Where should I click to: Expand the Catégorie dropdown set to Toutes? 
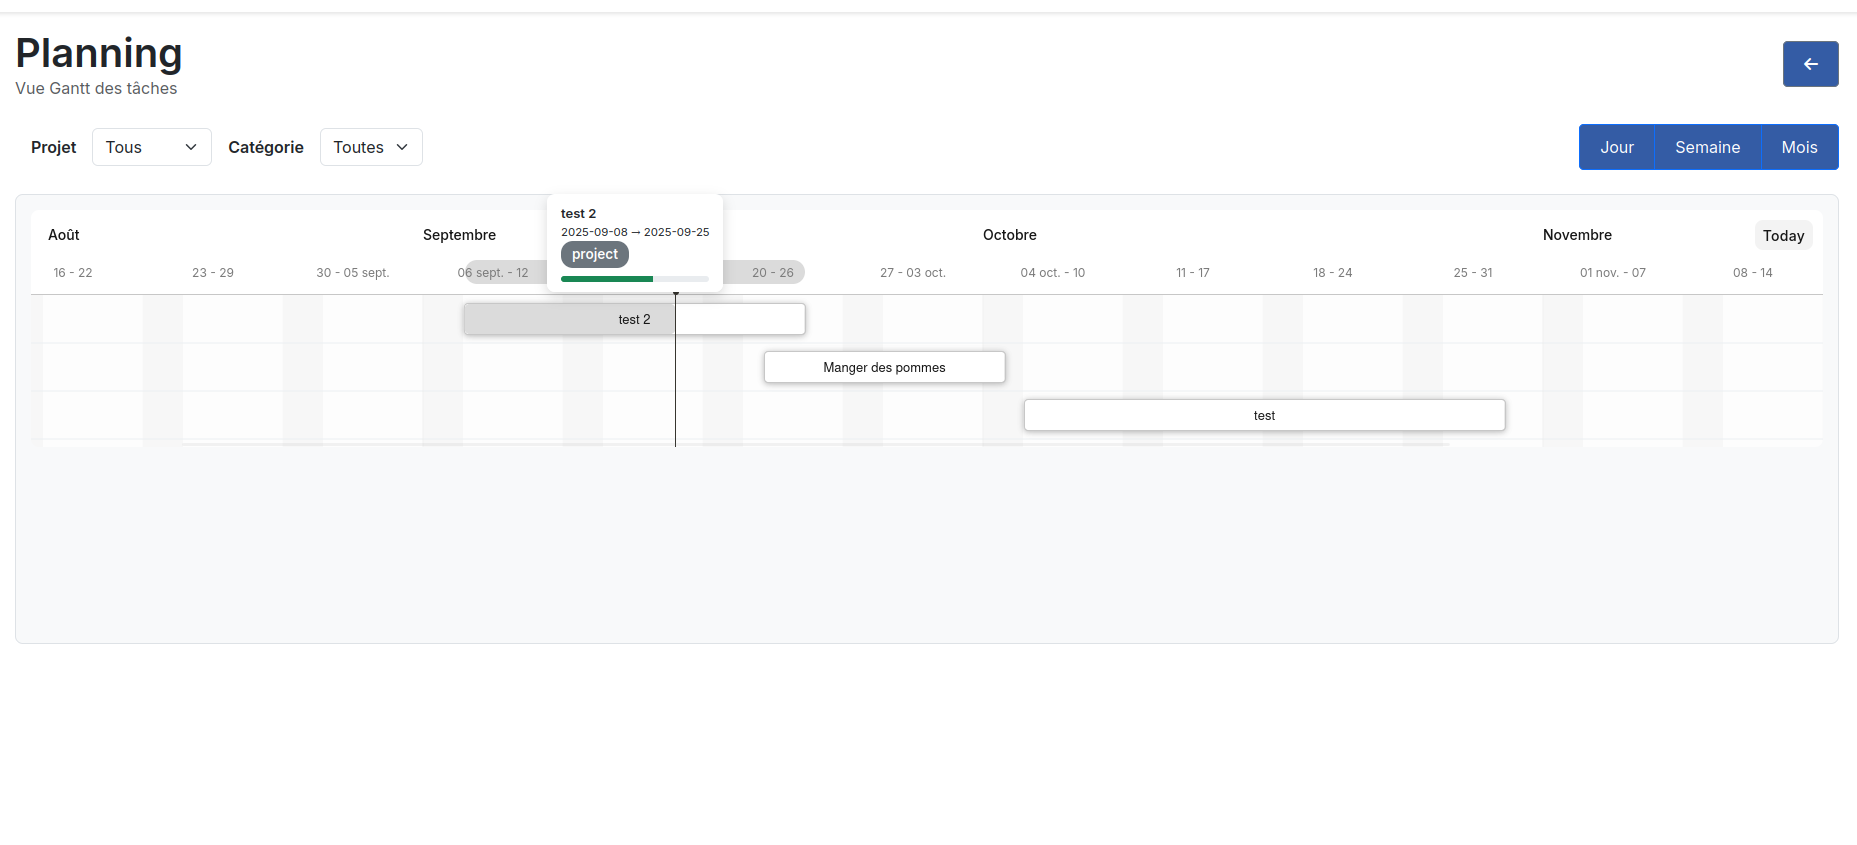pos(370,147)
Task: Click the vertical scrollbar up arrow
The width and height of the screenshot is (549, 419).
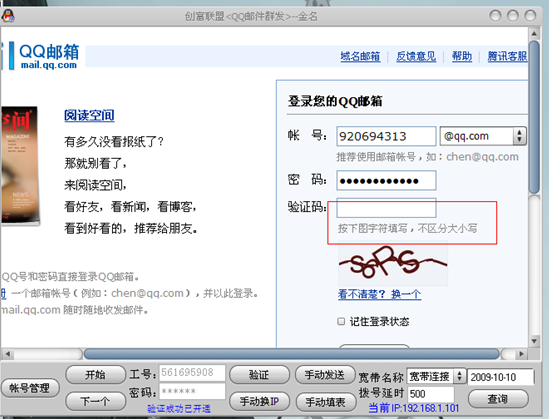Action: (534, 34)
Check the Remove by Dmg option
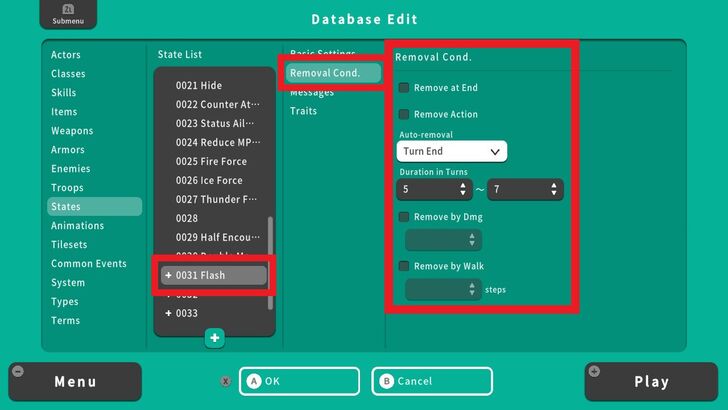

PROBLEM STATEMENT => For this exercise, retype the data above exactly and skip every image.

RESULT FOR THIS TASK =>
Where should I click to: Expand the Catégorie dropdown set to Toutes? 
pos(370,147)
Task: Click the vertical scrollbar up arrow
The width and height of the screenshot is (549, 419).
Action: (534, 34)
Check the Remove by Dmg option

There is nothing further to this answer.